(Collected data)
══════
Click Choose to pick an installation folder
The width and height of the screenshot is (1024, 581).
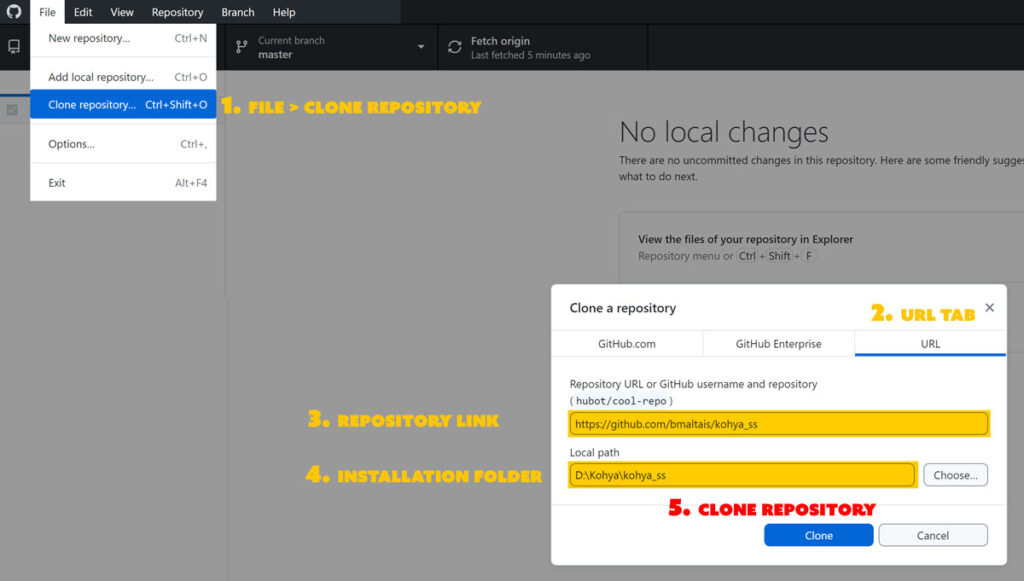954,475

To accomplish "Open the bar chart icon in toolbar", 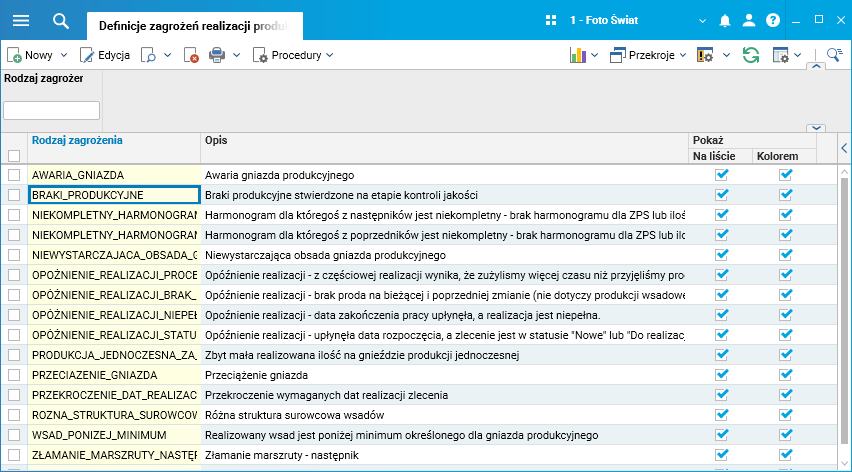I will click(577, 55).
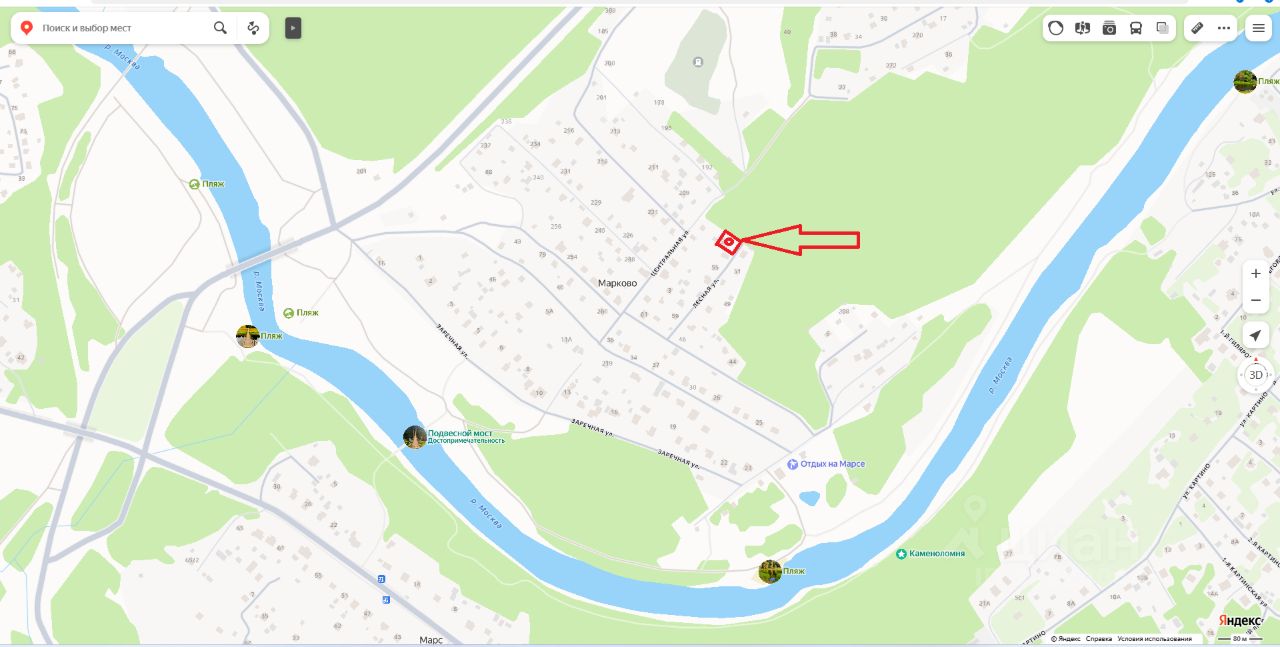1280x647 pixels.
Task: Expand the collapsed side panel arrow
Action: tap(293, 28)
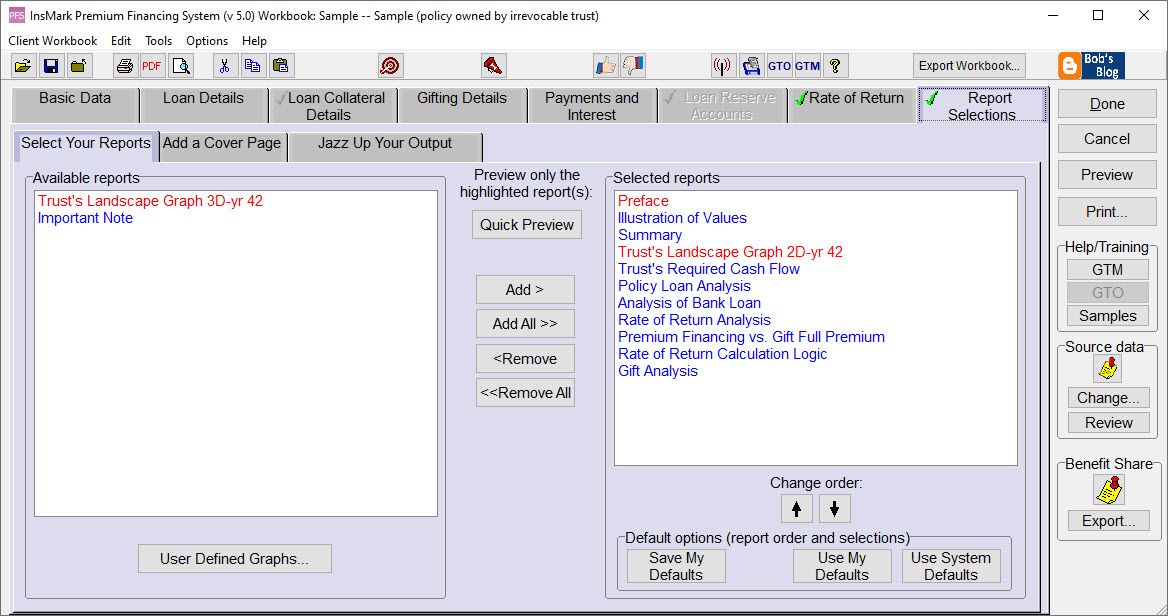Click the open folder toolbar icon
The width and height of the screenshot is (1168, 616).
23,66
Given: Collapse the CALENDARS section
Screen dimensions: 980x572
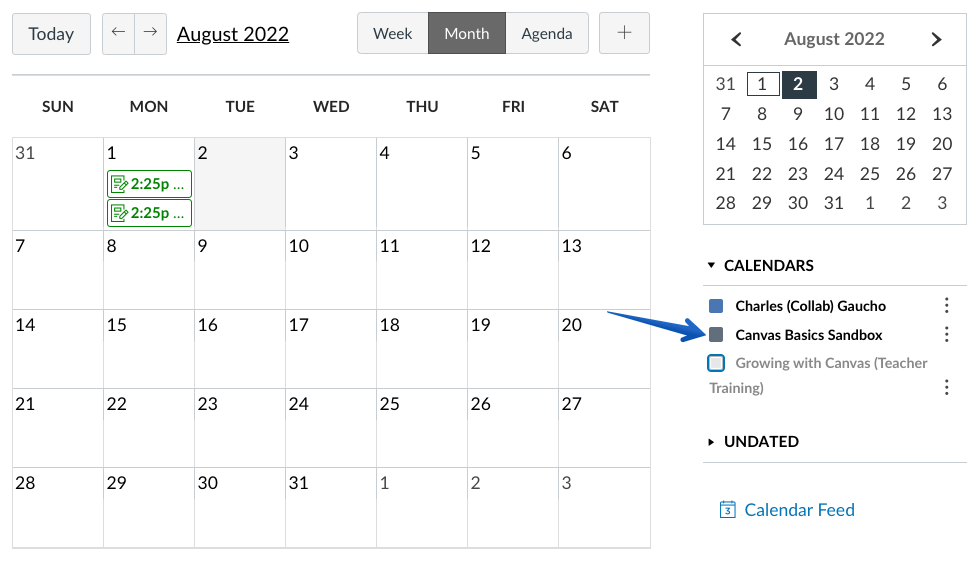Looking at the screenshot, I should tap(761, 266).
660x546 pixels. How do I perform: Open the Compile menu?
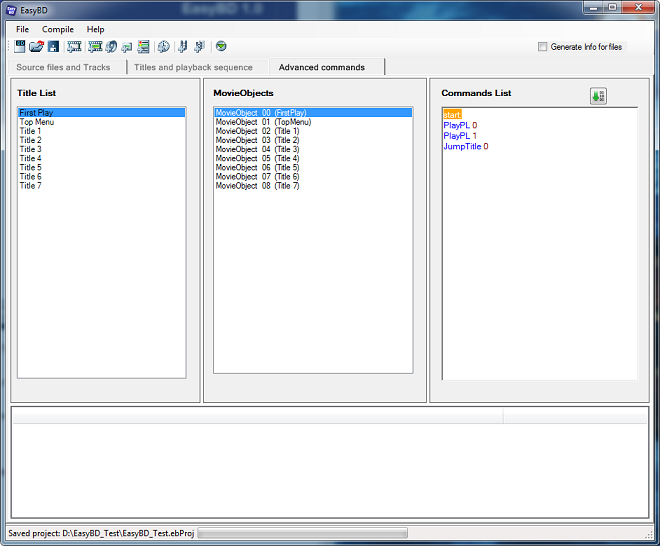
══════
Leave the pictures aside and transcribe only the lines from the one holding "Given: Collapse the CALENDARS section" through the final line of the records above.

#### Answer to this task
Given: Collapse the CALENDARS section
Screen dimensions: 980x572
Looking at the screenshot, I should tap(761, 266).
660x546 pixels. How do I perform: Open the Compile menu?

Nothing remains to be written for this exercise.